_Set tasks_:
a. Answer the following from the forum thread on starting a custom printing business with heat transfers, which appears below along with the records:
(i) What budget does the original poster state?
(ii) What type of transfers does the bare-bones suggestion propose having a screenprinter make?
(iii) Which company is named as offering starter kits?
b. Write the next part of the forum thread on starting a custom printing business with heat transfers, shown below along with the records, beginning after its final post.

_Source document_:
= = = = =

# What Do I Need to Start a custom printing business using heat transfers?



## lin94 (Jan 1, 2012)

Hello friends of the beloved, I am new to this forum
I want to open a shop to do design on t-shirts, blouses,
I want to know What are the needs, What are the most needed equipment
I have a budget of € 1400,

Thank you in advance for your help.

Thank you

p.s
I live in South east europe


----------



## YashBoone (Nov 13, 2011)

Are you going to be printing your own designs or doing printing for other people with their designs ?


----------



## lin94 (Jan 1, 2012)

*Re: What Do I Need to Start*

other people with their designs

thanks


----------



## YashBoone (Nov 13, 2011)

Well, i mean, for starters, this is a big question that involves other factors such as:
What method of printing will you use?
Will you have the customers decide what method they want?
Also, what kind of budget are you working with?
This is just to name a few


----------



## YashBoone (Nov 13, 2011)

Sorry, I just saw you budget.


----------



## charles95405 (Feb 1, 2007)

*Re: What Do I Need to Start*

I don't know the products available in EU, I think you are seriously under funded to open a shop where you have rent, utilities etc plus having enough to support yourself while getting up to speed, say at least a year or 18 months or so


----------



## ryan barker (Jul 21, 2011)

*Re: What Do I Need to Start*

absolute bare-bones would be a computer and software that can handle artwork, a heat press, and some shirts. you would come up with a design for your customer and send the artwork to an appropriate screenprinter to have plastisol transfers (which for all intents and purposes are just like screenprinting) made, then heat press them onto your substrate. you don't make as much, but you also don't have to buy any substantial equipment, learn how to use it, and perform the actual work.


----------



## JEMEPEEL (Jan 8, 2012)

*Re: What Do I Need to Start*

I say do lots of research.
Asking on this forum is helpful, and I've seen a lot of great answers. 

But in the end, you still have to do lots and lots of research. Before I started my brand, I think it took me a few months of research before I was sure I wanted to get started.


----------



## ryan barker (Jul 21, 2011)

*Re: What Do I Need to Start*

you can also look into buying used equipment, say from ebay. much of the equipment you can actually build yourself if you're so inclined. ryonet has some starter kits, so you can get into actual screenprinting for your budget, but we're hardly talking the works with perks here.

= = = = =

_Records_:
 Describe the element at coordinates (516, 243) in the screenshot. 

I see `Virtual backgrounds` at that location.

= = = = =

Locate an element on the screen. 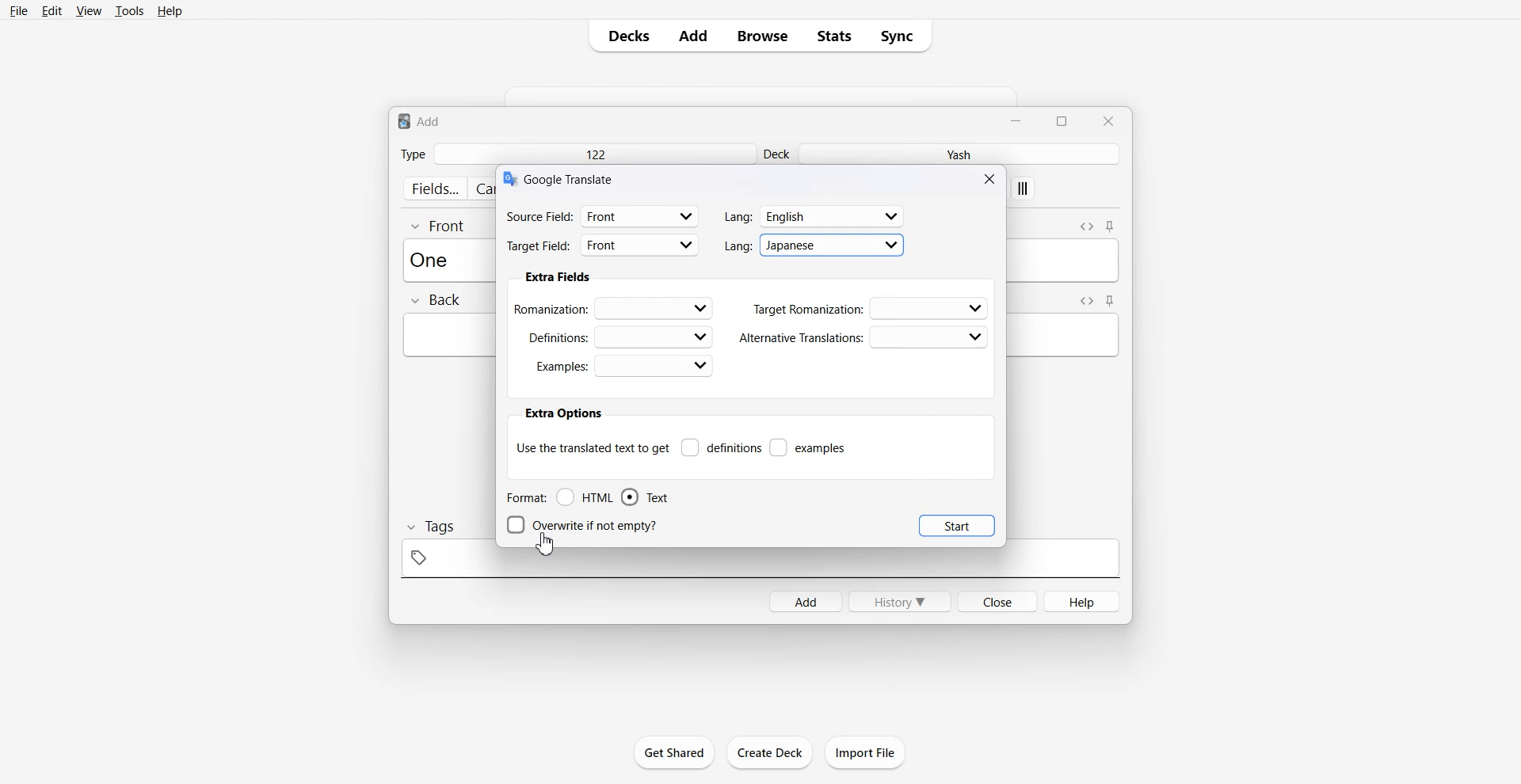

= = = = =

_Expected responses_:
a.
(i) € 1400
(ii) Plastisol transfers
(iii) Ryonet

b.
with your budget, i would take my aforementioned approach and use your money to develop a nice site and do some marketing/advertising and leave having an actual storefront on the back burner for now as 1400 euros would barely cover one month's rent plus deposit in a lot of places. (where i'm at, you could find a place, but it wouldn't be anyone's ideal location by any means.)


----------



## Tshirtgang (Dec 28, 2010)

*Re: What Do I Need to Start*

The hardest part is to get started as you can get wiped out financially very fast. The best advice I would give is to find yourself a printing fulfillment partner so you can farm out all your orders. By doing this at the start you avoid having to purchase expensive equipment and can focus mainly on the sales. The profit margins may be lower but your risk will be minimal. Eventually if your orders increase you can start putting aside some money to eventual purchase your own equipment.


----------



## lin94 (Jan 1, 2012)

*Re: What Do I Need to Start*

thanks all.

but i look in many site:
for Heat Press. exemple: ricoo.eu

but i dont know 

do I need for any Printer 

and any Vinly Cutter ?

can you tell me 
Can i Start: With HeatPress,Printer ink and vinly cutter ?

sorry for my bad english.


----------



## michellepatrik (Jan 8, 2012)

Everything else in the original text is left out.